セク・コン~重信くんの片想い~

3話 まさかの対面!?

 
 今、重信のすぐ隣に恵太。そして目の前にあのアオイが対面する形で座っている。
(なんでこんなことに……?)
 重信は緊張で碌に目も合わせることもできず、いつも以上にやたらと無口に学食の椅子に腰掛けていた。
 一方、恵太はおかまいなしに醤油ラーメンをズルズルと食し、アオイは黙々とカツ丼をたいらげている。
「ハギ、食欲ないの?」
 心配そうに恵太が重信に問いかけた。
 それもその筈。あっさりめの、きつねうどんを購入したにも関わらず、そのうどんさえも喉
を通らない始末。アオイがこんなにも至近距離にいるとなると、流石の重信も耐えられなかったようだ。
「ま、まあ……」
 そう言葉を濁すと、
「お前、でけえのに食細いのな?」
と、丼のご飯を頬張りながらアオイがそう言った。
「いつもはハギもそれなりに食ってんだけどな。っつうか、アオイが馬鹿食いしすぎなんだよ」
 恵太が口下手な重信に代わって助け舟を出した。そして、呆れたようにアオイの平らげた器たちを見渡す。
 その数実に二つ。

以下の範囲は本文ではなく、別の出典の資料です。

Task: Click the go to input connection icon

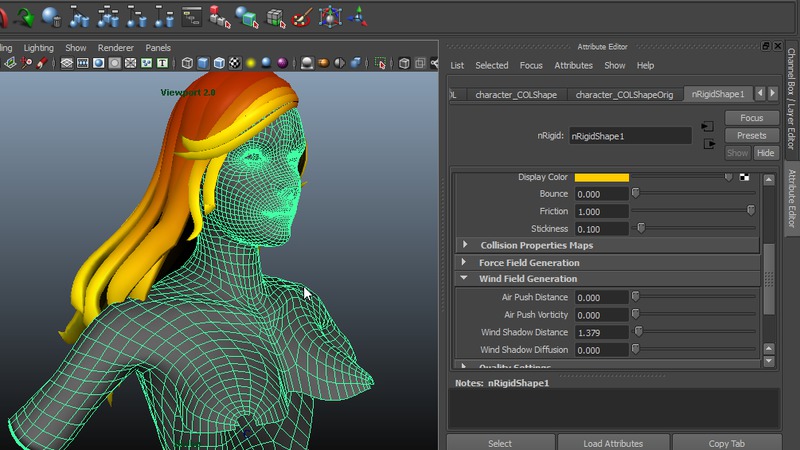Action: pyautogui.click(x=708, y=127)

さらに今、三つ目の器がそこに加わろうとしていた。
「うるせー。食わなきゃ身体もたねえんだよ」
アオイの小柄からは想像もつかない程の食いっぷりに、重信は圧倒されていた。
「いや、どう考えても食いすぎだろ」
 恵太が苦笑を浮かべているのをよそに
アオイは重信に話し掛ける。
「ハギ……だっけ? お前2ーEだよな?」
 重信は驚きを隠せずぎょっとしてアオイを見た。どうしてそんなことを彼が知っているのかが分からなかったのだ。
「そうだよ。萩本 重信、通称ハギ。ってか、なんでそんなことアオイが知ってんの?」
 恵太が重信の疑問を全部アオイにぶつけてくれた。
「でけえから」
 アオイは真面目な顔をして、重信の頭のてっぺんを見上げている。
「すげえ身長でけえから、羨ましいなーって。ってのもあるけど、まず恵太といつも一緒につるんでんじゃん? オレじゃなくても誰でも知ってるだろ」
 アオイの言葉に妙に納得して、恵太はラーメンの汁をすすった。
「身長欲しいのか?」
 もっと気の利いたことを口にできたら良かったものを、やっも口をついて出てきた重信の言葉は、こんな馬鹿みたいなものだった。
「ん? そりゃなー。だってオレちびだし? もうこれ以上伸びねえって分かってるし」
 予想外にも、アオイは重信のばかりみたいな質問にもちゃんと返してくれた。
「頑張りゃまだ伸びるだろ」
 一瞬はたとアオイと目が合ったと思うと、ぷっとすぐさま噴き出されてしまう。
「まーな、数センチ位なら、なんとか伸びてくれっかもな」
途端、重信の心臓が飛び出しそうな程、大きく鳴り始める。

(や、やばい……! こいつ、俺のド真ん中だ……!)
 ついに自覚してしまった重信。
 きっと今、重信の顔はひどく赤くなっているに違いない。